Die Gemeinsamkeiten, sagt der Coach, liegen weniger auf dem Platz, als vielmehr im Drumherum. Buch ist bekannt für seine großartige Kameradschaft, oder, wie es Adler nennt: „Wenn in einem Ortsteil Kerwa ist, dann weiß ich: die Jungs brauch ich die nächsten drei, vier Tage nicht einplanen.“ Genauso sei auch Coach Friedhelm Funkel damals in Uerdingen mit einer Bundesliga-Mannschaft verfahren: „Wenn Karneval war, hat Funkel zwei, drei Spielern freigegeben. Er wusste, mit denen war so lange sowieso nichts anzufangen.“ Thomas Adler fühlt sich also wohl in Buch, kann man so sagen. Das Erbe von Helmut Rahner hat er aufgenommen und angepasst, „wir spielen jetzt mehr Fußball“, sagt Adler, speziell die Befreiung aus der Defensive versucht seine Mannschaft nun immer spielerisch zu lösen. „Auch wenn die Zuschauer manchmal noch schreien: Bolz’ ihn doch einfach weg.“
Die Gegner, hat der Coach beobachtet, reagieren bereits auf diesen neuen Bucher Stil, „sie wissen“, sagt Adler, „dass sie da, wenn sie uns unter Druck setzen wollen, anstatt den Ball zu gewinnen vor allem hinterherlaufen müssen. Also machen es die meisten schon gar nicht mehr.“ Auch sonst ist die Abwehr das Prunkstück des TSV Buch – Thomas Adler hat sich kürzlich sogar hingesetzt und alle fünf Landesligen verglichen: „Da sind wir die Mannschaft mit den drittwenigsten Gegentoren überhaupt“, sagt er nicht ohne Stolz. Zwölf Gegentore in 15 Spielen – das ist Liga-Topwert.

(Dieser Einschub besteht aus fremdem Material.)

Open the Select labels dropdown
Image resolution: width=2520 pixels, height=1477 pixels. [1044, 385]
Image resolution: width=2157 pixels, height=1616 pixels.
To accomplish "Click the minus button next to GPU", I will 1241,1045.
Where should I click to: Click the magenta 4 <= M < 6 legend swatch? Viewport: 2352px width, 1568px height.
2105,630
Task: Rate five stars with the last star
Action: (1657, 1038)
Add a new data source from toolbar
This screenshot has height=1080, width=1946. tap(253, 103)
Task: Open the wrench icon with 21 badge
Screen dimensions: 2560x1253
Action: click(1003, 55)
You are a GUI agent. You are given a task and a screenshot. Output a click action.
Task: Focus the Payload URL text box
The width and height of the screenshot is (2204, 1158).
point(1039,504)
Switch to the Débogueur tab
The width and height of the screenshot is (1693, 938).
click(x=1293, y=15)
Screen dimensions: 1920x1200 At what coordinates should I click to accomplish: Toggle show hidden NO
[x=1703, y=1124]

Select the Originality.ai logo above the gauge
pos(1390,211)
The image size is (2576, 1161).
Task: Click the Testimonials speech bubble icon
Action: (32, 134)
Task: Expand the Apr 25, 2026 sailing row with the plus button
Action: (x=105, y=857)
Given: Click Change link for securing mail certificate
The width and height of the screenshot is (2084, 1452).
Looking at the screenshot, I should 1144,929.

Aber auch die Offensive braucht sich nicht zu verstecken: 35 Tore sind zwar nicht gerade herausragend, mit Udo Brehm (acht Tore), Christian Fleischmann (fünf) und Philip Lang (sieben) gibt es aber gleich drei sehr treffsichere Angreifer. Das macht den TSV Buch ziemlich unberechenbar.
Das größte Plus der Mannschaft aber, sagt Thomas Adler, das hat er bislang in seiner langen Karriere als Spieler und in 15 Jahren als Trainer so noch nicht erlebt: „Immer, wenn wir einen Nackenschlag erleben, wirft sich ein anderer hinein, übernimmt die Position und überzeugt sofort.“ So kann Buch stets auf kleinere Verletzungen reagieren, aber auch langfristig auf den Kreuzbandriss von Fabio Tech oder den Ausfall von Dominik Tajak, der kurzfristig ein Stipendium in den USA angeboten bekam. „Beide sind eigentlich nicht zu ersetzen, sie haben das Zeug, höherklassig zu spielen“, sagt Adler. Und trotzdem steht seine Mannschaft auf Rang zwei der Landesliga-Tabelle.
„Ich habe in der Bundesliga kürzlich in einem Interview gehört, dass irgendeine Mannschaft sieben oder acht Mal mit derselben Startformation aufläuft – ich habe mir gedacht: Wir in Buch wären froh, wenn wir das auch nur einmal machen hätten können“, sagt Thomas Adler. Ein weiteres Geheimnis des Erfolgs ist also der breite Kader und die Bereitschaft der zweiten Mannschaft und der A-Jugendtrainer, Spieler bei Bedarf abzustellen. „Das war bei der Quelle, wo ich zuvor acht Jahre tätig war, anders. Da wollte niemand in der ersten Mannschaft spielen – in Buch, da ist jeder stolz, wenn er da dabei sein darf.“
Bleibt nur noch das alte Problem der Hitzköpfigkeit im Knoblauchsland. Da erkämpfte sich der TSV Buch einen etwas zweifelhaften Ruf mit zahlreichen Roten Karten und verbalen Ausfällen. „Diese Zeiten sind bei mir vorbei“, sagt Adler selbstbewusst. Die zwei Platzverweise am Wochenende waren „die Ausnahme und sehr harte Entscheidungen“, meint der Trainer. Er wirke grundsätzlich deeskalierend und fordert diese Einstellung auch von seinen Spielern. „Über die Roten Karten werden wir noch reden“, sagt Adler. Die nämlich hat man auch in Uerdingen nicht einfach so hingenommen.